Wang Yuan, Eckert Hanna, Bajorath Jürgen
Department of Life Science Informatics, Bonn-Aachen International Center for Information Technology, Rheinische Friedrich-Wilhelms-Universität Bonn, Dahlmannstr. 2, 53113 Bonn, Germany.
ChemMedChem. 2007 Jul;2(7):1037-42. doi: 10.1002/cmdc.200700050.

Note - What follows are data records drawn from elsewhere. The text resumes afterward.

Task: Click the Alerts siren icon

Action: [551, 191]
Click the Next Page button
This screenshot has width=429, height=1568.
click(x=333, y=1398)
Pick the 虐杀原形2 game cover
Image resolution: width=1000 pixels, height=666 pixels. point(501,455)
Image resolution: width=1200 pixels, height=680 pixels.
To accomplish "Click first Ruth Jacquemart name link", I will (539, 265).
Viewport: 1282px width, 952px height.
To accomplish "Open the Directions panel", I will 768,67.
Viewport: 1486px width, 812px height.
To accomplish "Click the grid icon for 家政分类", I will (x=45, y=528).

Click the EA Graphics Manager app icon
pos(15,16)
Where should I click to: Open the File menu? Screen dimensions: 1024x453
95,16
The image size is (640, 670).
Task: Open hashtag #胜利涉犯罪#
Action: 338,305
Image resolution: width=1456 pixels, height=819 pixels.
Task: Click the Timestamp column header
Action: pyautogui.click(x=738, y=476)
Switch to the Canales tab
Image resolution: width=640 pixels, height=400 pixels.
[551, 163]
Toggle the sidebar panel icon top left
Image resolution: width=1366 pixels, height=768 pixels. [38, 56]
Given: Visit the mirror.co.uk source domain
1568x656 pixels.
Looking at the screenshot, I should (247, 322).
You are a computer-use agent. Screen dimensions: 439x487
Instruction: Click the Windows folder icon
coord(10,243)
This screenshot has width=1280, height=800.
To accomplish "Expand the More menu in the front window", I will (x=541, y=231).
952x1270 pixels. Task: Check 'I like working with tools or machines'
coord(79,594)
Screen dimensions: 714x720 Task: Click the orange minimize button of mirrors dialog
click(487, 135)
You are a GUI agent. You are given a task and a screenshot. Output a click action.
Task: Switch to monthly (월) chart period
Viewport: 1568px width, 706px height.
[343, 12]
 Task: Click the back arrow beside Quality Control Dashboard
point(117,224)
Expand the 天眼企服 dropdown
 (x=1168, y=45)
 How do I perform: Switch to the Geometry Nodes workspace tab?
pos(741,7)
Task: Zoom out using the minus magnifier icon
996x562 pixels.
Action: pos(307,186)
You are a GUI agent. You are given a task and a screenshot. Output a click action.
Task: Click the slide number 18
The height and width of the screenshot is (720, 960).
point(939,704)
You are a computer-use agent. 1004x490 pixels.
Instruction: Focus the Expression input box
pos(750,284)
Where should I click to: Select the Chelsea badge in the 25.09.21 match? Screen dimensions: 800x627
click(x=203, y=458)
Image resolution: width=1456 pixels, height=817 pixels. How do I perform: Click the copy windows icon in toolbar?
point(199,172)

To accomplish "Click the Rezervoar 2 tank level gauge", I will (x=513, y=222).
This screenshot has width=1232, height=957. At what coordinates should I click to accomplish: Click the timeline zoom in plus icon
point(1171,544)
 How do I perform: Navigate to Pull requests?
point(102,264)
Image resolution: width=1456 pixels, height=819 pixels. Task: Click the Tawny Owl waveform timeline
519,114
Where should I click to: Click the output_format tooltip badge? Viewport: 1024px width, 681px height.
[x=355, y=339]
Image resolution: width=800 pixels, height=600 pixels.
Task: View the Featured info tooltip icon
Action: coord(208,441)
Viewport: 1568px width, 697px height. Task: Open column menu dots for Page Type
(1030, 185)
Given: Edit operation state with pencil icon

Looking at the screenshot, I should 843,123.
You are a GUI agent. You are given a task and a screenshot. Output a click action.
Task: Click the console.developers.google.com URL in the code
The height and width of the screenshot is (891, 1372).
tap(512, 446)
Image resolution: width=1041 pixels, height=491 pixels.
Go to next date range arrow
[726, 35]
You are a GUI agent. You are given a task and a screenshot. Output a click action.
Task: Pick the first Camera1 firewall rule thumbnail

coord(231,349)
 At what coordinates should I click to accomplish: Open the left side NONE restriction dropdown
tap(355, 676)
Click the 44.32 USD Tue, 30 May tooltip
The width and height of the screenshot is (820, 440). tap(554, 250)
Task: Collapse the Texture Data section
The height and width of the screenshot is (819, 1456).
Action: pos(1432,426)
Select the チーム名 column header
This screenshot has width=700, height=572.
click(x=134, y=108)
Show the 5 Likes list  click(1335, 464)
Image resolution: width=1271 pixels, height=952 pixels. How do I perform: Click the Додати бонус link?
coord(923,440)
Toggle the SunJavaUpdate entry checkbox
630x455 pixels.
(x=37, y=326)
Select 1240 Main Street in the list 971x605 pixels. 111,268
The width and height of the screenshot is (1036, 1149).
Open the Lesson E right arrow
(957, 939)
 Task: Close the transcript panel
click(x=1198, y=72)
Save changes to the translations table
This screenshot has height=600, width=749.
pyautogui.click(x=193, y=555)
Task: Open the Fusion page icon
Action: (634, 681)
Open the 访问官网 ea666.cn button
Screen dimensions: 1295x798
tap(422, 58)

Recently, systematic similarity calculations using Tversky coefficients have suggested that putting higher weight on bit settings of active reference molecules (templates) than database compounds increases hit rates in similarity searching using 2D fingerprints. These findings have been interpreted as evidence for "asymmetry" in chemical similarity searching. We have thoroughly analyzed this phenomenon and demonstrate that apparent asymmetry in similarity search calculations is a direct consequence of differences in fingerprint bit densities, which often correlate with differences in molecular size. Accordingly, a size-independent fingerprint with constant bit density does not produce asymmetrical search results. For Tversky similarity calculations, differences in fingerprint bit densities between active and inactive compounds determine which weighting factors produce high hit rates.
最近,使用特沃斯基系数进行的系统相似性计算表明,在使用二维指纹进行相似性搜索时,对活性参考分子(模板)的位设置赋予比对数据库化合物更高的权重会提高命中率。这些发现被解释为化学相似性搜索中“不对称性”的证据。我们已经对这一现象进行了深入分析,并证明相似性搜索计算中明显的不对称性是指纹位密度差异的直接结果,而指纹位密度差异通常与分子大小差异相关。因此,具有恒定位密度的与大小无关的指纹不会产生不对称的搜索结果。对于特沃斯基相似性计算,活性和非活性化合物之间指纹位密度的差异决定了哪些加权因子会产生高命中率。